== Segment start ==

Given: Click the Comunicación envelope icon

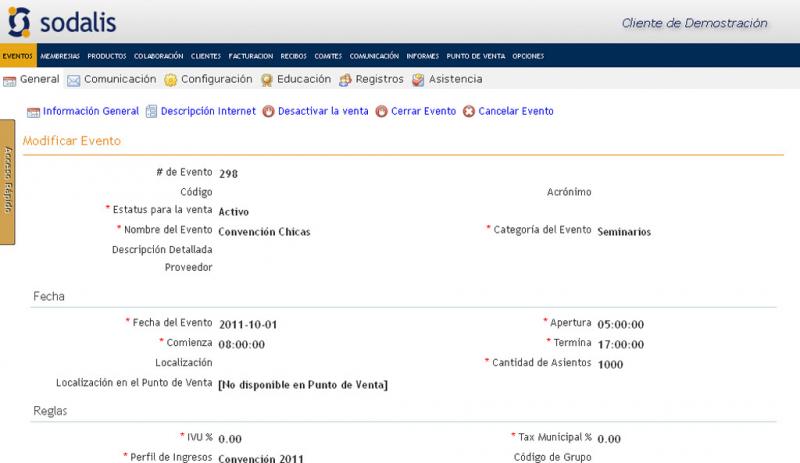Looking at the screenshot, I should pyautogui.click(x=73, y=80).
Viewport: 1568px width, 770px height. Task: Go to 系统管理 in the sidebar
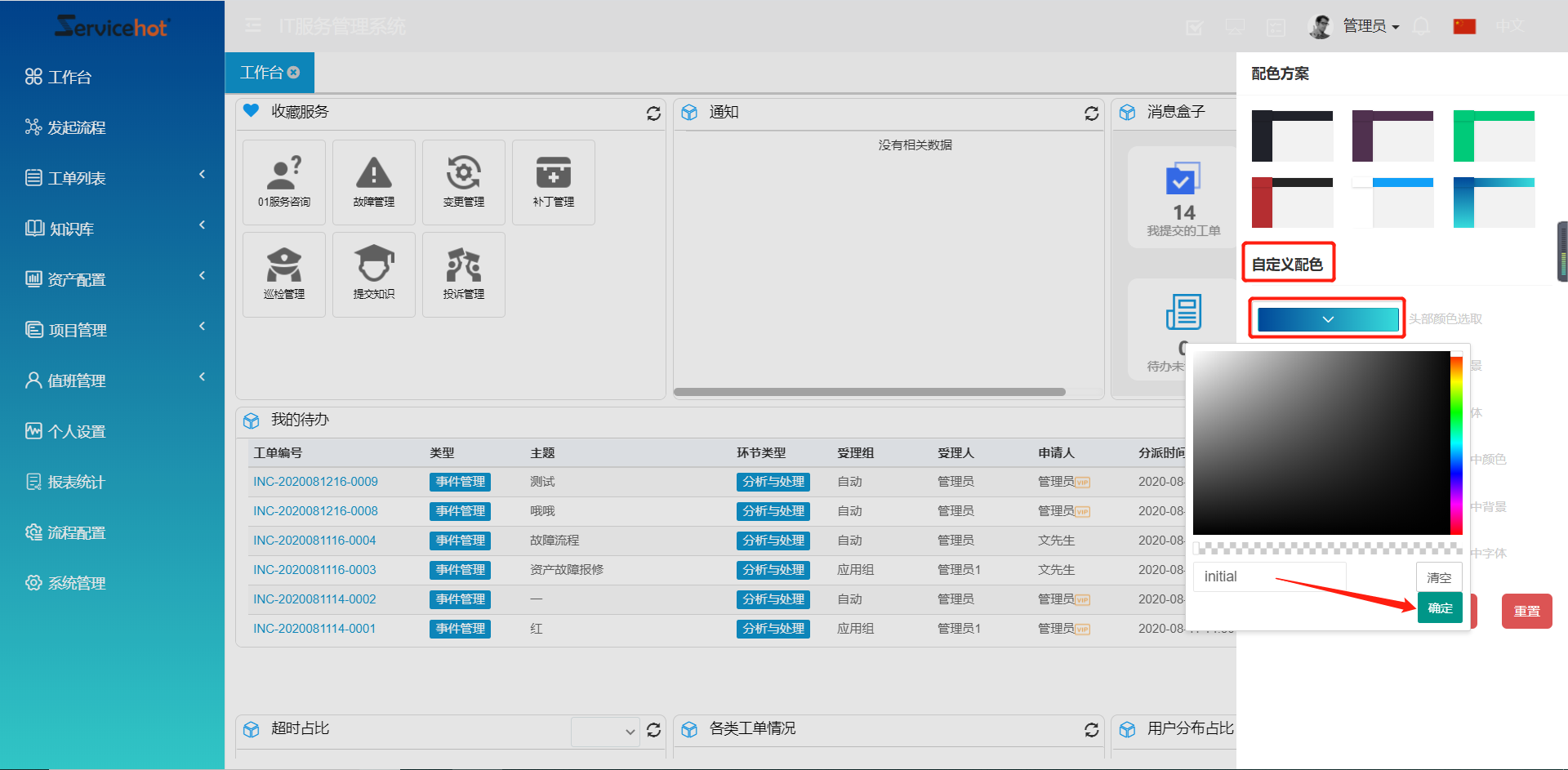pyautogui.click(x=77, y=583)
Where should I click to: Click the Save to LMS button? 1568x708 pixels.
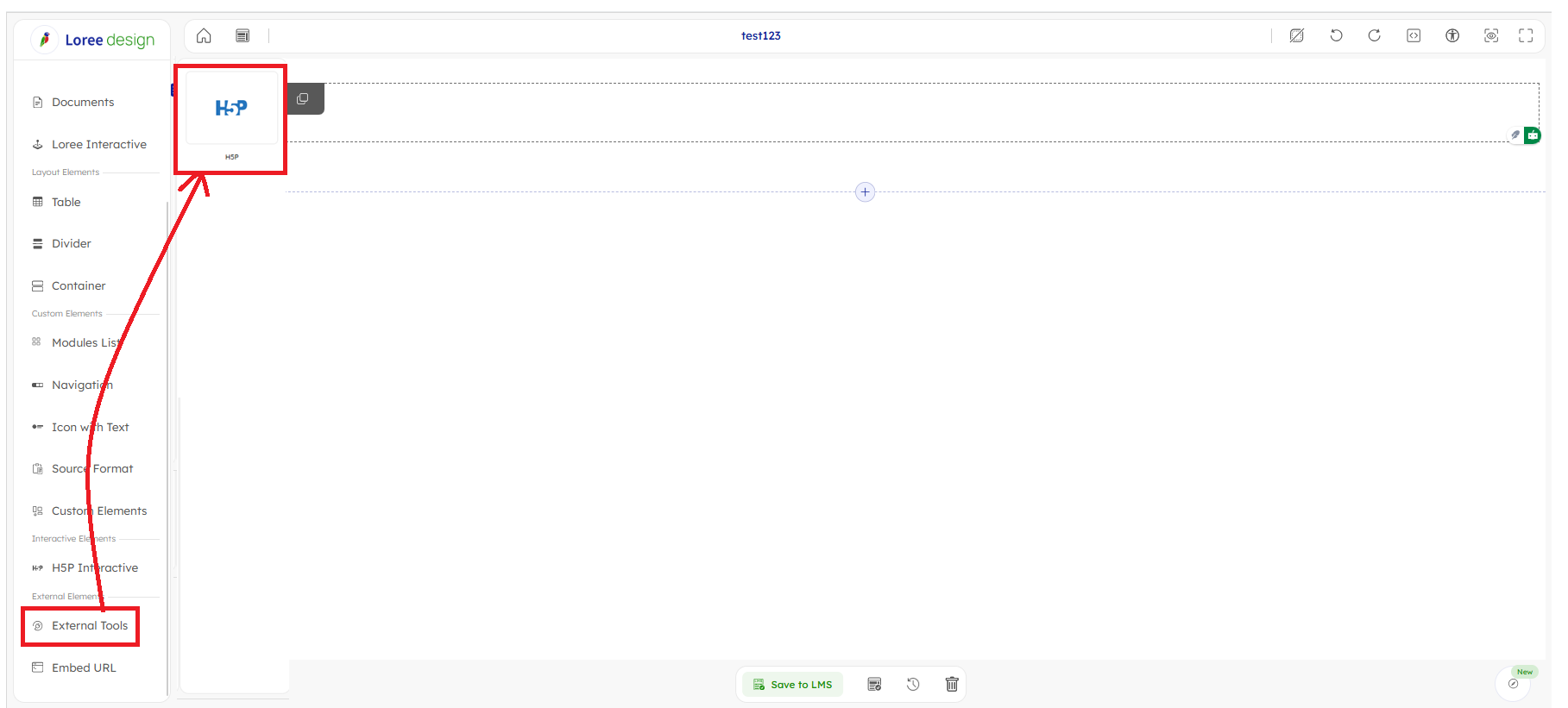click(x=792, y=685)
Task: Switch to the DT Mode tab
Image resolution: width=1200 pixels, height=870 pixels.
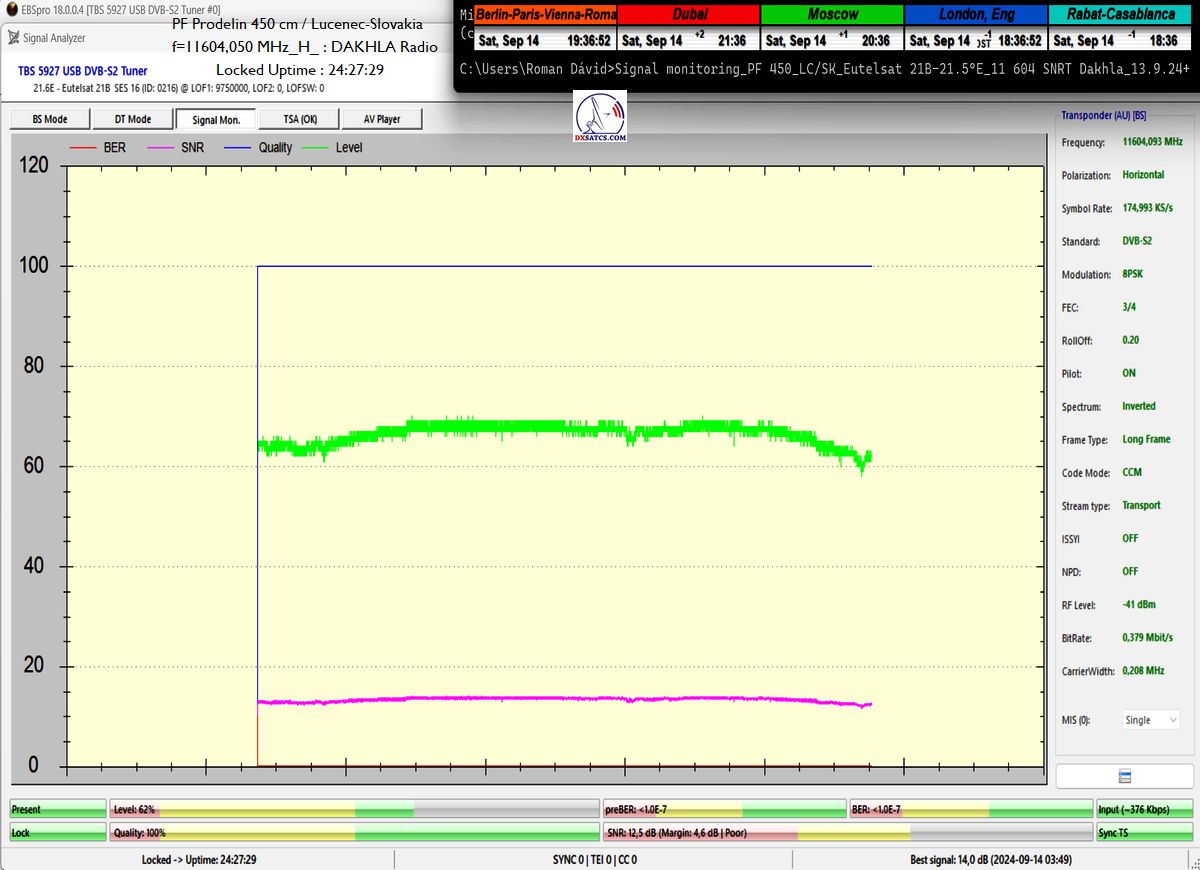Action: (x=132, y=119)
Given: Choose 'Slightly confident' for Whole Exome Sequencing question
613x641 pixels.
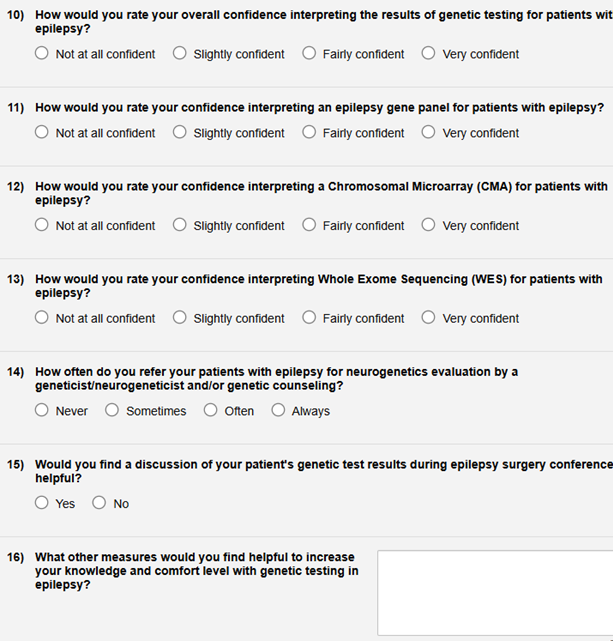Looking at the screenshot, I should pyautogui.click(x=180, y=318).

== Segment end ==

Begin with the line holding "Viewport: 1568px width, 770px" and end with the last line of the listing. Reproduce each of those lines exactly, and leave every picture out.

Viewport: 1568px width, 770px height. Task: Go to 系统管理 in the sidebar
pyautogui.click(x=77, y=583)
Where should I click to: Click the Save to LMS button? 1568x708 pixels.
click(x=792, y=685)
Task: Switch to the DT Mode tab
Image resolution: width=1200 pixels, height=870 pixels.
Action: (x=132, y=119)
Given: Choose 'Slightly confident' for Whole Exome Sequencing question
613x641 pixels.
Looking at the screenshot, I should pyautogui.click(x=180, y=318).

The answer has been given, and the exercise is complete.